When you receive care from a provider who accepts Medicare assignment, that means the provider agrees to accept the Medicare-approved amount. The Medicare provider (like a doctor or hospital) can’t charge you more. You may have to pay the Medicare deductible amount or a coinsurance or copayment. You probably won’t have to file a claim for Medicare reimbursement.
The provider, on the other hand, might have to get Medicare reimbursement to cover the cost of your care.
If a provider doesn’t accept Medicare assignment, he or she might be legally allowed to charge you more than the Medicare-approved amount – up to 15% more. Medicare reimbursement to the provider is usually 95% of the Medicare rate in this case.
The provider might require you to pay your cost-sharing amount at the time of service. You normally don’t have to pay the entire covered amount and then seek Medicare reimbursement. If you do have to pay the entire amount up front, you can file a claim for Medicare reimbursement.

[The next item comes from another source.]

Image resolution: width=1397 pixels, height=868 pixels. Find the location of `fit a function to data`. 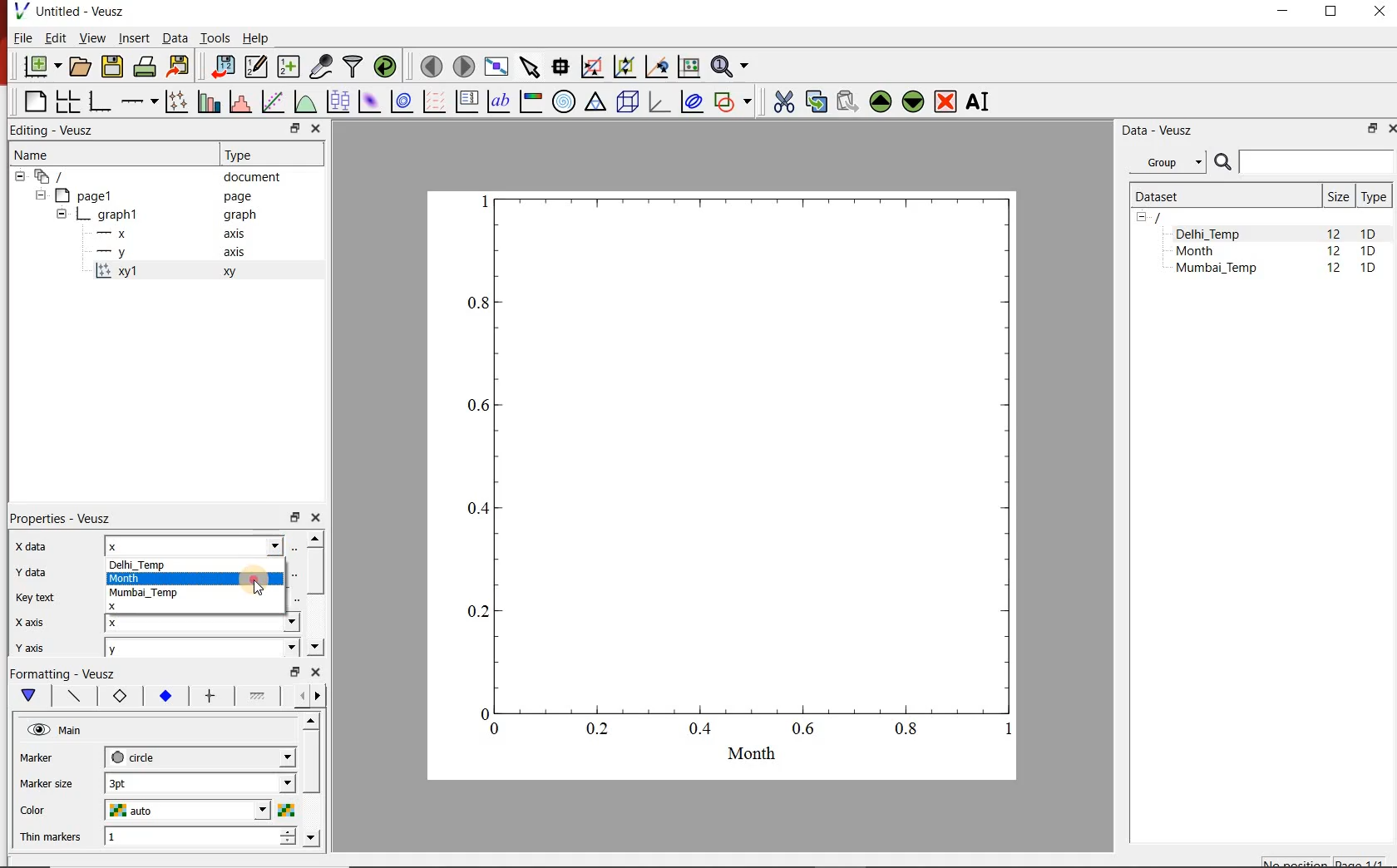

fit a function to data is located at coordinates (272, 102).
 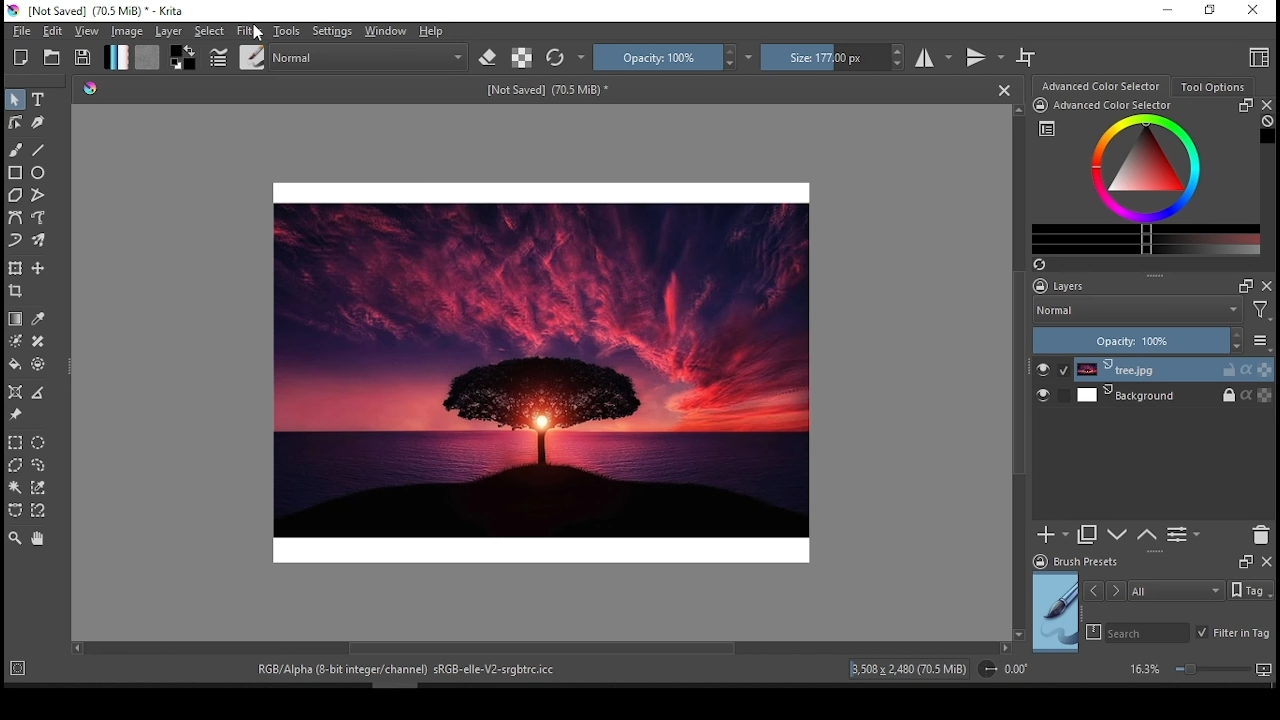 What do you see at coordinates (252, 57) in the screenshot?
I see `choose brush preset` at bounding box center [252, 57].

Medicare opt-out providers do not agree to accept Medicare rates or reimbursements for any services, for any patients with Medicare. They are prohibited from billing Medicare. Typically, Medicare reimbursement is $0 to a Medicare opt-out provider or the patient for services, even if the services related to the care would otherwise have been Medicare-covered services. You will have to pay a Medicare opt-out provider’s charge and usually forego Medicare reimbursement.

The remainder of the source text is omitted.